◆ What to work on:
Where in the data below does the word "will" appear? Copy each line that holds it.

[Stored data]
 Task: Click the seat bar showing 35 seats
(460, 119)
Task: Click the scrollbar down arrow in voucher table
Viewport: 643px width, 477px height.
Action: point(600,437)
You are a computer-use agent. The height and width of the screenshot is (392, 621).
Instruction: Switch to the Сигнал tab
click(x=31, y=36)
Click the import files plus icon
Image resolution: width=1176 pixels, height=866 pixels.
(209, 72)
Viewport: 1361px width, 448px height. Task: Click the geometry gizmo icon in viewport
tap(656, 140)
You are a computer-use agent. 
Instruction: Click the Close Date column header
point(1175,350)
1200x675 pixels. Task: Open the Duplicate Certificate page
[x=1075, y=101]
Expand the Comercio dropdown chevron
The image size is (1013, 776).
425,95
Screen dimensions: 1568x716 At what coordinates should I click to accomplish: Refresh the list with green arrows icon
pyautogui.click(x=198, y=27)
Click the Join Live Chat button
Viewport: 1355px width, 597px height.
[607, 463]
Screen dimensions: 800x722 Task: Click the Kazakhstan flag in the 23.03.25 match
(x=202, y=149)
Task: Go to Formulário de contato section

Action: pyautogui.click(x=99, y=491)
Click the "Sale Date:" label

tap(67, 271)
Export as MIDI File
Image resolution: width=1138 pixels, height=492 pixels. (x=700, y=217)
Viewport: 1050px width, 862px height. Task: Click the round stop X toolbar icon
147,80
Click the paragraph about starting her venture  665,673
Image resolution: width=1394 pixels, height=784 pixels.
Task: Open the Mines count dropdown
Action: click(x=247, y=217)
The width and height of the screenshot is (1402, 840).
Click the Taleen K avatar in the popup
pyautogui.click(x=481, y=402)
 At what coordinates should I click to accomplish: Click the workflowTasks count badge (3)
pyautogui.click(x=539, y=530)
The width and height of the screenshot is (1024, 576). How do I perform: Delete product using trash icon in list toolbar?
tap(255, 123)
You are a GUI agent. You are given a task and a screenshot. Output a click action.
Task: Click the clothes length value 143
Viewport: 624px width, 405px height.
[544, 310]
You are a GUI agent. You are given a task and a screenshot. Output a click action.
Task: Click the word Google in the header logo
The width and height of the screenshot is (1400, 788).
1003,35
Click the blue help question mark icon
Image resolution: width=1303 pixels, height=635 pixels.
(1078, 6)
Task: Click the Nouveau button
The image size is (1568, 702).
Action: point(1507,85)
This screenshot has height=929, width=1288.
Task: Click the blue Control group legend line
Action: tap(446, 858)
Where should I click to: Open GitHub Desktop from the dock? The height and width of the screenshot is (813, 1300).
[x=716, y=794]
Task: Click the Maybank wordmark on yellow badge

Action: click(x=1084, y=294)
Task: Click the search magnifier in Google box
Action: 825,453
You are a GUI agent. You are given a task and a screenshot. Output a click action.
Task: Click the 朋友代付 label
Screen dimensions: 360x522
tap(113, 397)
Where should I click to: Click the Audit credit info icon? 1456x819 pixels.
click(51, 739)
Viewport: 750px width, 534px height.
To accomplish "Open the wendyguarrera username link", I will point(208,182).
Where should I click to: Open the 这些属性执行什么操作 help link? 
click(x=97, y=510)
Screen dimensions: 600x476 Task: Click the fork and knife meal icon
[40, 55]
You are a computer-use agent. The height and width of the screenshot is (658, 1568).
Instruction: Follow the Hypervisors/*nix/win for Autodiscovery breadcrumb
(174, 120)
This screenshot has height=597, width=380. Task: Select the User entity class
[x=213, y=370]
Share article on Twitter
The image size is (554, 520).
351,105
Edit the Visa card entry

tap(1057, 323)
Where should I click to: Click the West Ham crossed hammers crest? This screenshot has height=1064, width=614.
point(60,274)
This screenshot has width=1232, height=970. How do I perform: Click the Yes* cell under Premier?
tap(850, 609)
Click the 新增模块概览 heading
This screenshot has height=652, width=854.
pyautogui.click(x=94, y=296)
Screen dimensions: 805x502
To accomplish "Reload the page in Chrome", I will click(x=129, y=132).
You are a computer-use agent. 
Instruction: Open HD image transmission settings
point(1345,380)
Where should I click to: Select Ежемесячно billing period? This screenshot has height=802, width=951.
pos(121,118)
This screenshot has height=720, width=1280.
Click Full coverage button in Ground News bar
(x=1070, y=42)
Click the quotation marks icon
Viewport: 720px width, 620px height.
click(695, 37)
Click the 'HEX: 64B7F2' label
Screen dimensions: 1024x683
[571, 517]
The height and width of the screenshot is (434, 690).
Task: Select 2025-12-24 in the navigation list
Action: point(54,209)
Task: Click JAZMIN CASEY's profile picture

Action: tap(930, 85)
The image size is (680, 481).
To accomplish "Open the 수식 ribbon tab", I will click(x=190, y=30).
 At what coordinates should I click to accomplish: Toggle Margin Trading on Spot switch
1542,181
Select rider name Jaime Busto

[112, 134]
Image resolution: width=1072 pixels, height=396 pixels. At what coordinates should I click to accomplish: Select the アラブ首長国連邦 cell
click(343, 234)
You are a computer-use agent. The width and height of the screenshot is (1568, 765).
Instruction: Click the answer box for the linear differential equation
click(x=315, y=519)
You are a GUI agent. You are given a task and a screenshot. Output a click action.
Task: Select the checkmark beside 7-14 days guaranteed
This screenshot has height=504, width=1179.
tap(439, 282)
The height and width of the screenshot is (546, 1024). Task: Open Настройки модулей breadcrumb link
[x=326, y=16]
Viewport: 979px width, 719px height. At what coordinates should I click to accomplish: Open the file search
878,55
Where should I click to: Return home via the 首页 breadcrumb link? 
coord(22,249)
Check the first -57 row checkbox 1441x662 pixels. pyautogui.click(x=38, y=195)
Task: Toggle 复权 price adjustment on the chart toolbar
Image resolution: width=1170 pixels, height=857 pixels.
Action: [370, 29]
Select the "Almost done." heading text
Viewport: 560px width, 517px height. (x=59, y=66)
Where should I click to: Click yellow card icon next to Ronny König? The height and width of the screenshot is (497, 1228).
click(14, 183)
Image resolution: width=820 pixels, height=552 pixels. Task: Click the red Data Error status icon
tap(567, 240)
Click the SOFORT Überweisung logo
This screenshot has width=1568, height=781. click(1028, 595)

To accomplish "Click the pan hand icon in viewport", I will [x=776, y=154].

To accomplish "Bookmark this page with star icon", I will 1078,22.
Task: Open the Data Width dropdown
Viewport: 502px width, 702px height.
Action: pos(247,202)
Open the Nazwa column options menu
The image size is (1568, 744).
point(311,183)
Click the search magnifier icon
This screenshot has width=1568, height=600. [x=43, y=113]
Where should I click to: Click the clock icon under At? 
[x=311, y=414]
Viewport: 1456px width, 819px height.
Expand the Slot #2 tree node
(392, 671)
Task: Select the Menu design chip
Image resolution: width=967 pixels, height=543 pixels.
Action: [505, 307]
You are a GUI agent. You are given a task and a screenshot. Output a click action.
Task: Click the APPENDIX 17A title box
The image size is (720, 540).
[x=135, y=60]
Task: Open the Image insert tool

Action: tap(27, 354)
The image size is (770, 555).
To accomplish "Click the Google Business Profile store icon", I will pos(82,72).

◆ The completed task:
To accomplish "Open the wendyguarrera username link", I will point(208,182).
To accomplish "Reload the page in Chrome", I will click(x=129, y=132).
To accomplish "Open the 수식 ribbon tab", I will click(x=190, y=30).
To accomplish "Click the pan hand icon in viewport", I will [x=776, y=154].
To accomplish "Bookmark this page with star icon", I will 1078,22.
To accomplish "Click the Google Business Profile store icon", I will pos(82,72).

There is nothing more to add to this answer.